L’Algérie mise sur l’IA pour former ses futurs entrepreneurs

Une révolution dans les cursus universitaires

L’Algérie franchit un cap décisif en intégrant l’intelligence artificielle (IA) et les compétences numériques au cœur de ses programmes universitaires. Cette semaine, le ministère de l’Enseignement supérieur a officialisé de nouvelles exigences pour les universités, imposant un socle commun en matière de maîtrise des outils numériques et d’IA. Une décision qui intervient alors que le pays accélère sa transition vers une économie fondée sur l’innovation et la technologie.

Selon Vietnam.vn, ces nouvelles directives s’appliqueront dès la rentrée universitaire 2026-2027. Les établissements devront désormais inclure des modules obligatoires sur la programmation, l’analyse de données et les applications sectorielles de l’IA. Les filières traditionnelles comme le droit, la médecine ou l’économie ne sont pas épargnées : des cours transversaux sur l’éthique de l’IA et son impact économique seront intégrés.

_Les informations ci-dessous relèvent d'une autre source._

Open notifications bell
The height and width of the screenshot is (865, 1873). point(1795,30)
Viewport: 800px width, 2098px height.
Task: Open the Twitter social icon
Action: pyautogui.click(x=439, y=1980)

Des universités en première ligne

Cette annonce s’inscrit dans une dynamique plus large de modernisation du système éducatif algérien. L’Algérie compte 54 universités publiques et près de 20 établissements privés, mais leur adaptation aux besoins du marché reste un défi. En 2025, seulement 15% des diplômés maîtrisaient des compétences numériques avancées, selon une étude du ministère de la Formation professionnelle.

Les universités d’Alger, d’Oran et de Constantine, pionnières dans ce domaine, ont déjà commencé à former leurs enseignants aux outils d’IA générative. « Nous avons lancé des partenariats avec des entreprises technologiques locales pour développer des programmes sur mesure », explique le recteur de l’université d’Alger, Pr. Mohamed El Hachemi. Ces initiatives visent à combler l’écart entre les compétences enseignées et celles recherchées par les employeurs, notamment dans les startups et les PME.

Un levier pour l'entrepreneuriat

Cette réforme ouvre des opportunités majeures pour les jeunes entrepreneurs. Avec l’essor des fintechs et des solutions digitales en Algérie, la demande en profils capables de concevoir des outils basés sur l’IA explose. Les incubateurs comme Startup Act Algeria, basé à Alger, voient déjà une augmentation de 30% des projets liés à l’IA en 2025, contre 15% en 2024.

Les créateurs d’entreprise spécialisés dans la data science ou les applications sectorielles (agriculture, santé, énergie) bénéficieront directement de ce vivier de talents. « L’intégration de l’IA dans les cursus universitaires va accélérer la création d’entreprises tech algériennes compétitives », estime Yacine Benmabrouk, fondateur d’une startup spécialisée en solutions logicielles pour les PME.

Un alignement avec les standards internationaux

En parallèle, l’Algérie renforce ses liens avec les réseaux universitaires méditerranéens. Cette semaine, le pays a annoncé vouloir placer 24 de ses universités dans le réseau Unimed, une organisation qui promeut la coopération académique et l’innovation en Méditerranée. Une démarche qui pourrait favoriser les échanges d’étudiants et d’enseignants, ainsi que l’accès à des financements européens pour des projets de recherche en IA.

Cette stratégie s’accompagne d’investissements publics dans les infrastructures. Le gouvernement a débloqué 2 milliards de dinars en 2025 pour équiper les laboratoires universitaires en serveurs et outils d’IA. Une enveloppe qui s’ajoute aux fonds alloués par la Banque africaine de développement pour moderniser les filières technologiques.

Un pari risqué ?

Malgré ces avancées, des défis subsistent. La formation des enseignants, souvent peu familiers avec les technologies émergentes, reste un point faible. « Le principal obstacle n’est pas matériel, mais humain », reconnaît Pr. El Hachemi. De plus, l’écart entre les universités des grandes villes et celles des régions rurales pourrait creuser les inégalités d’accès aux nouvelles compétences.

Pour les entrepreneurs de la diaspora algérienne, cette réforme représente une opportunité de collaboration. Les startups fondées par des Algériens à l’étranger pourraient s’associer à des universités locales pour développer des projets communs, comme des incubateurs virtuels ou des programmes de mentorat à distance.

À retenir pour les entrepreneurs
L’intégration de l’IA dans les programmes universitaires crée un vivier de talents pour les startups tech. Les filières traditionnelles (droit, économie) s’ouvrent aux outils numériques, élargissant les opportunités. Les partenariats entre universités et entreprises locales se multiplient, avec un impact direct sur l’écosystème entrepreneurial.